Женщина вернулась к столу, молча села. Пока гости ели, она не задала ни одного вопроса. И спать им когда стелила, тоже молчала. Суровая женщина, нелюбопытная. Цыпак усмехнулся, глянув, как она закрывает за собой дверь в комнату, где спала ее дочь. Молчание – не только золото, но и залог долгожительства. Хотя и не факт.
Проснулся он от шума. Дверь в спальню была открыта, Челя держал дочь, ладонью зажимая ей рот, а Шмат душил ее мать. Положил ей на лицо подушку и ждал, когда женщина затихнет. И это произошло еще до того, как Цыпак вошел в комнату.
– Ну, ты и урод! – глядя на мертвую женщину, простонал он.
– А чо, ты же сам сказал, что как-нибудь в следующий раз! Вот мы и подумали…
– Сначала бы думать научились, бараны!.. В машину их давайте, уходить надо!
Он посмотрел на часы. Половина четвертого, для ночи поздно, для утра слишком рано.
Девушке заткнули рот, связали ее, затащили в машину, туда же запихнули труп хозяйки. Его сбросили в тридцати километрах от поселка, в реку. Места безлюдные, скорее рыбы тело съедят, чем кто-то его найдет.
– Гы, ну вот и место освободилось, – радовался Шмат, похотливо глядя на девушку.
Всю дорогу от поселка он сидел на матрасе в обнимку с ней и с ее мертвой матерью. Теперь он мог лежать с ней в обжимку. Но Цыпака такой вариант не устраивал. Право первой брачной ночи он оставил за собой. Все должно произойти красиво, не в машине по-скотски, а в доме на мягкой постели, при свечах. Есть такой дом, и они обязательно его найдут. И банька там вроде бы есть. Что ж, можно отшлепать девочку там, веничек для этого есть…
Глава двадцать третья
Ролан привык охотиться, подкрадываясь к добыче, или устраивал засаду на лесного зверя, а загонять их с помощью собаки не умел. Да и не хотел. К тому же Добрик – сторожевой пес, и в охоте ничего не понимал. И учить его Ролан не собирался. Гнаться за зверем опасное дело – или лось копытами лягнет, или медведь задавит. А подбирать и подносить хозяину подстреленную дичь Добрик не станет, хотя бы потому, что птиц Ролан не стреляет. Слишком большая роскошь – тратить на них драгоценные патроны.

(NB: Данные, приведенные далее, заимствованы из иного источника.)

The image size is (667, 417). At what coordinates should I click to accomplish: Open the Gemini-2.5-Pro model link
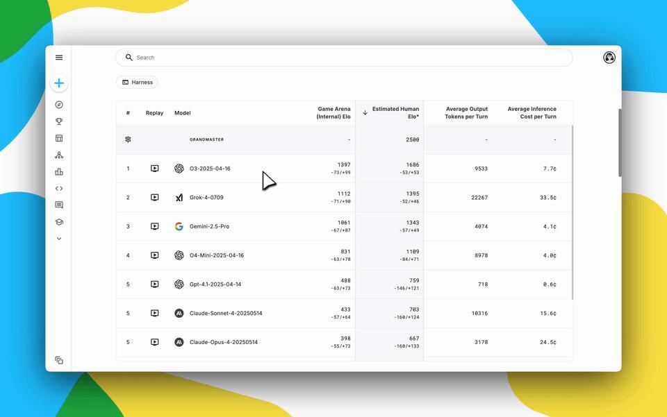pyautogui.click(x=209, y=226)
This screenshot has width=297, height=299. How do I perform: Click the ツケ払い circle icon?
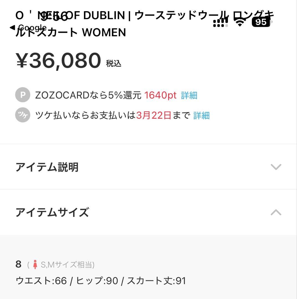click(23, 115)
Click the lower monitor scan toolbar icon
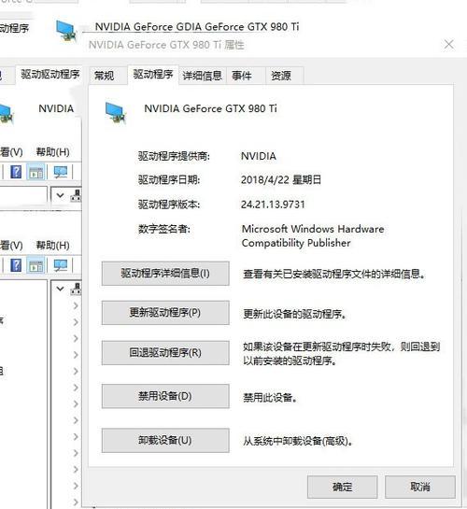 (x=61, y=265)
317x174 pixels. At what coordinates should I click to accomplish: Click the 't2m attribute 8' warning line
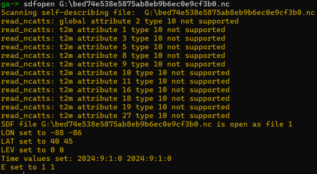coord(113,56)
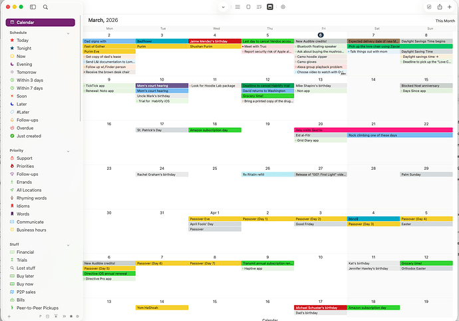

Добрик остался дома, к оленю Ролан подкрался сам. Красивый самец, рога такие большие и развесистые, как будто самка ему со всей таежной живностью изменила. Но не думал он сейчас о своей подруге, которая паслась чуть в сторонке, увлеченно обгладывая молодые побеги дуба. Ролан был далеко от него, надо было пройти еще метров пятьдесят. С этого расстояния олень не мог его учуять, никак не мог. Но он вдруг вздрогнул и, не поднимая головы, побежал, задними копытами мощно отталкиваясь от земли. И выводок его устремился за ним. Так олени убегают, почуяв пожар или какое-то другое стихийное бедствие. На охотника они бы отреагировали по-другому. Олень сначала голову поднял бы, рогами покрутил, словно сканирующими антеннами.
Все это могло значить, что где-то что-то произошло. Ролан и рад бы был ошибиться в своих догадках, но у него у самого вдруг возникло нехорошее предчувствие. Что-то не то в большом лесу, что-то не так. Как будто сама мать-природа подавала тревожный сигнал…
Ролан уже подходил к дому, когда услышал вдалеке треск веток. Оглянувшись, он увидел человека в синем, который стремглав бежал к нему. Как-то странно бежал, сомкнув за спиной руки… И не просто человек это, а девушка, причем с распущенными волосами. Косынка у нее не на голове, как положено, а на лице, на манер повязки закрывает рот. И руки, похоже, связаны за спиной. Она явно от кого-то убегала, хотя за ней никто не гнался.
Стараясь оставаться незамеченным, он пошел на сближение с ней и остановил, схватив за руку. Девушка резко повернула к нему голову, глянула на него безумными от страха глазами. Кричать она не могла, мешал кляп во рту. И руки действительно связаны веревкой. Так туго, что кисти рук посинели.
Сначала Ролан срезал веревки, только затем, приложив палец ко рту, снял повязку с лица и вытащил изо рта скомканную тряпку.
– Они… – захлебываясь от эмоций, заикаясь, выдавила она из себя. – Они там… Они за мной…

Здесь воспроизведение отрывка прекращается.